▶ _TASK DETAILS_
Below are some records; quote exactly the lines from the one that contains "Image resolution: width=1056" through the one that contains "Open the share", inclusive, and no others.

▶ _DATA FOR THE TASK_
- - - - - - -
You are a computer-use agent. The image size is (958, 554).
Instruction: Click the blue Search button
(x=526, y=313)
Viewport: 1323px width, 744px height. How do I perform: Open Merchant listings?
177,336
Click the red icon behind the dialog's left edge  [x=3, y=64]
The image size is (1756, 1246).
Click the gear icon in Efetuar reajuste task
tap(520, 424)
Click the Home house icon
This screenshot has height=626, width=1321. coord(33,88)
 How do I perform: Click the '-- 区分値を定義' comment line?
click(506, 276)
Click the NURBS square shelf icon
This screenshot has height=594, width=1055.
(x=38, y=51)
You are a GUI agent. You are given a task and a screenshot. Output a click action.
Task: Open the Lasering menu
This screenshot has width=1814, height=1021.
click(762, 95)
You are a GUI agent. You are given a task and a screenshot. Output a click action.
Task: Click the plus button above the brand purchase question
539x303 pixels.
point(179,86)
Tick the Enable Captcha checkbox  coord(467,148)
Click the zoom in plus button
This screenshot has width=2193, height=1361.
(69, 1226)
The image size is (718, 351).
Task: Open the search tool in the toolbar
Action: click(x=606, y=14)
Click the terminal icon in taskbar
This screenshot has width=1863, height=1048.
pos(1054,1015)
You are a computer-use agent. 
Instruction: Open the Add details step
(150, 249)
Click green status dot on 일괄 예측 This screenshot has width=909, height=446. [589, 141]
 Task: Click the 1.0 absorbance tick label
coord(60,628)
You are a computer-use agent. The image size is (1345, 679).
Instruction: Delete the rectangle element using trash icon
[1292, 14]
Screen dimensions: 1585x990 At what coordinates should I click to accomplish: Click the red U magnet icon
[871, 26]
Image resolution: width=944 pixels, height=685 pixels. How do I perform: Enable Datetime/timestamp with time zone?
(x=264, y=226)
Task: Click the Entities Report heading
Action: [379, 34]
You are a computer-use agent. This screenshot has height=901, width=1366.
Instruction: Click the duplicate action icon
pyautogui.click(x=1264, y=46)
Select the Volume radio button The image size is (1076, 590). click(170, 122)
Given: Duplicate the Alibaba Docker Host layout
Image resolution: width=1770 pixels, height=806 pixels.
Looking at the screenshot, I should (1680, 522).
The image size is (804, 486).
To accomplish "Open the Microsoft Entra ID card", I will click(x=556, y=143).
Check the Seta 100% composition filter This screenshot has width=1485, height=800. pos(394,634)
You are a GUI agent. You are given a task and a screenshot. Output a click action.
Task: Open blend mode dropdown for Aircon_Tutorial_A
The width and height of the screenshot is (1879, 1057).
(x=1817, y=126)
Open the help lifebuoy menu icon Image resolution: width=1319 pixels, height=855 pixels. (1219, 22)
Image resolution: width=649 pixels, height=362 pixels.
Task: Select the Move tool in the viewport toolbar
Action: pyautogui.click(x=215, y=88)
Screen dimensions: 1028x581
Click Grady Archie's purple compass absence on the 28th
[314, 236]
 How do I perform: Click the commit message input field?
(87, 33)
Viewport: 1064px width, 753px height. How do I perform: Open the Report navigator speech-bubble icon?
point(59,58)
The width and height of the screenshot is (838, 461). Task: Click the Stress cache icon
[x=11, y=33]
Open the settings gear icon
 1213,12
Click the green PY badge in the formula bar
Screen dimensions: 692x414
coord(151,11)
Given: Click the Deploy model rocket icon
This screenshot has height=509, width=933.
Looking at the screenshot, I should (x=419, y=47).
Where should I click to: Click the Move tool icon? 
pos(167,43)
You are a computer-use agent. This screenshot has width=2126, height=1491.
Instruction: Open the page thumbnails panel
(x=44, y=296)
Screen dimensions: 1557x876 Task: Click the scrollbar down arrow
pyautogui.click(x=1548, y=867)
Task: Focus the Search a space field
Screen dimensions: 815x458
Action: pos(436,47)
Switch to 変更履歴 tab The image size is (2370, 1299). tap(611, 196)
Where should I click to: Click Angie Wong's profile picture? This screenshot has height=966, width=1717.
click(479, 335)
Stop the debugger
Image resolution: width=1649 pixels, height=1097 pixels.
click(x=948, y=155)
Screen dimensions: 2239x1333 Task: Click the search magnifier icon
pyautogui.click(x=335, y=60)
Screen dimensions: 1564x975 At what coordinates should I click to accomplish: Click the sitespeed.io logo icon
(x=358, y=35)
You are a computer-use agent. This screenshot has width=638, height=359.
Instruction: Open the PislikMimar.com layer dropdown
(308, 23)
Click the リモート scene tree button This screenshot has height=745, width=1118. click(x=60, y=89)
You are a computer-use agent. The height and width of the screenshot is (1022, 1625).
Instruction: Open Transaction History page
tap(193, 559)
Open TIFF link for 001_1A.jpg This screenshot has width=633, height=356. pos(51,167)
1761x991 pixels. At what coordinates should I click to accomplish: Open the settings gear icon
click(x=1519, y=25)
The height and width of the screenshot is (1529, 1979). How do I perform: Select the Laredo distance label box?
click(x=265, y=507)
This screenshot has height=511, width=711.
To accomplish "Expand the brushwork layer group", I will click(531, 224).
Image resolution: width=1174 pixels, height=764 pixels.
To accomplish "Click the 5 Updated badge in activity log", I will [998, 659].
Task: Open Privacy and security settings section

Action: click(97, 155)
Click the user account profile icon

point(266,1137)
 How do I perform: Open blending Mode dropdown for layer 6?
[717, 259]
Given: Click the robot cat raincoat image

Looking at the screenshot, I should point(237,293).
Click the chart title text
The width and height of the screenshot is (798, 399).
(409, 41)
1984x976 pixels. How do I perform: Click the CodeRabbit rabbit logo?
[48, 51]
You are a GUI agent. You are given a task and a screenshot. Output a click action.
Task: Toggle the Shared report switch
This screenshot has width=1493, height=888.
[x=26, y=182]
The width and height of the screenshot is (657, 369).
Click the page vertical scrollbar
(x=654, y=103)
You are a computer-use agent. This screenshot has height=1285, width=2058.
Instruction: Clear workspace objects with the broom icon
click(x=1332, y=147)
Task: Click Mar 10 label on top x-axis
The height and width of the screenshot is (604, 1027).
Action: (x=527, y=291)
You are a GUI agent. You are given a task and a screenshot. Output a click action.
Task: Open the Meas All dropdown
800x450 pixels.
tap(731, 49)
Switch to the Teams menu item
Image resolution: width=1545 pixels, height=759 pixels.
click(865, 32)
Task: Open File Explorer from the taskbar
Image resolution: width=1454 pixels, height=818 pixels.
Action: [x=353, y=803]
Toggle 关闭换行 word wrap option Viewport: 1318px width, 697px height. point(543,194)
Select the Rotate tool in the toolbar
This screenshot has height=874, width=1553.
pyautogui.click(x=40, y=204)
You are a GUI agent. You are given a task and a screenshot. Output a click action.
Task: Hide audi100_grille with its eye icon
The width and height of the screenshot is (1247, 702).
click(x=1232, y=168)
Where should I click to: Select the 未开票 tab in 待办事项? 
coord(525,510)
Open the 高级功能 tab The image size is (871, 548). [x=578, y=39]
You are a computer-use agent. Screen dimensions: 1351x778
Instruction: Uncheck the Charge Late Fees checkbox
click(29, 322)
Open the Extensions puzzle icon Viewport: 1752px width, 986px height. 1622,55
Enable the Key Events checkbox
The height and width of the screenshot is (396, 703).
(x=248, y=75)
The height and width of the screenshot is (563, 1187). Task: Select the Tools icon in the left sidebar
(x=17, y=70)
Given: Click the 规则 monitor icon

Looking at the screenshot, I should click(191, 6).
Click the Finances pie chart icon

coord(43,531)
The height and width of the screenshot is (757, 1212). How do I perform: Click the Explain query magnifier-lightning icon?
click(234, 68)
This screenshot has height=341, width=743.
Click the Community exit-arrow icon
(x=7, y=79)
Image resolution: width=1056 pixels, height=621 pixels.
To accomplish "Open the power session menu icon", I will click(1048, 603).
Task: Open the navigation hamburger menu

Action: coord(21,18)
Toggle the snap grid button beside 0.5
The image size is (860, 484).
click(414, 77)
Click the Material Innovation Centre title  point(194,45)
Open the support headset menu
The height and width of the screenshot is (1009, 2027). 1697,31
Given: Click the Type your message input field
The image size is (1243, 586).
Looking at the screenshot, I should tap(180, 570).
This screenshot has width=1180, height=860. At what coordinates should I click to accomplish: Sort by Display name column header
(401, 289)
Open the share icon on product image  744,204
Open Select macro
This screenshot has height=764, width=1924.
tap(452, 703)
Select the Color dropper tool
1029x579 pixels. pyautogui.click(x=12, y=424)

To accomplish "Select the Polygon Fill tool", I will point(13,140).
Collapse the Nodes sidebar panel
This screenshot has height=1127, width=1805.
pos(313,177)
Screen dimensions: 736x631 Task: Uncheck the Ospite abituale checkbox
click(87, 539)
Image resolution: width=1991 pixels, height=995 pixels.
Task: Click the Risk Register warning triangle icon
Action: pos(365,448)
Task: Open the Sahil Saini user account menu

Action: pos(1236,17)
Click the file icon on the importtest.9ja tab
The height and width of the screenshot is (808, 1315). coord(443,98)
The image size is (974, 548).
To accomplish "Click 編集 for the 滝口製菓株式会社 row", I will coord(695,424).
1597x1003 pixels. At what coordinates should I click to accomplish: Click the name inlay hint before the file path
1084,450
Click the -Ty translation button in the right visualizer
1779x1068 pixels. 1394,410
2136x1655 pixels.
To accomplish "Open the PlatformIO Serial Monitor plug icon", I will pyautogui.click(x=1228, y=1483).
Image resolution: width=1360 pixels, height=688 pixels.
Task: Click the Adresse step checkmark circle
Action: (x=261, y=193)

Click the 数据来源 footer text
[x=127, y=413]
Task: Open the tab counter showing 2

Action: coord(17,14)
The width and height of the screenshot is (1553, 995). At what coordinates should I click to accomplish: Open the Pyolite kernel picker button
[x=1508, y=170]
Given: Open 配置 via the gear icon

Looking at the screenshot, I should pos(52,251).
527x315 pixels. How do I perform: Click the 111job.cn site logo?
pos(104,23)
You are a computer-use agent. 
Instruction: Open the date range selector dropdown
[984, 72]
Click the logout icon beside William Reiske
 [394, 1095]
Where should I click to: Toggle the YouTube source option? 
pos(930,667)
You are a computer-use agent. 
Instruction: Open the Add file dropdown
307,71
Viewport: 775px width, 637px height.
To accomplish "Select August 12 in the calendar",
- - - - - - -
▶ _OUTPUT BELOW_
Image resolution: width=1056 pixels, height=621 pixels.
To accomplish "Open the power session menu icon", I will click(1048, 603).
Task: Open the navigation hamburger menu

Action: coord(21,18)
Toggle the snap grid button beside 0.5
The image size is (860, 484).
click(414, 77)
Click the Material Innovation Centre title  point(194,45)
Open the support headset menu
The height and width of the screenshot is (1009, 2027). 1697,31
Given: Click the Type your message input field
The image size is (1243, 586).
Looking at the screenshot, I should tap(180, 570).
This screenshot has width=1180, height=860. At what coordinates should I click to accomplish: Sort by Display name column header
(401, 289)
Open the share icon on product image  744,204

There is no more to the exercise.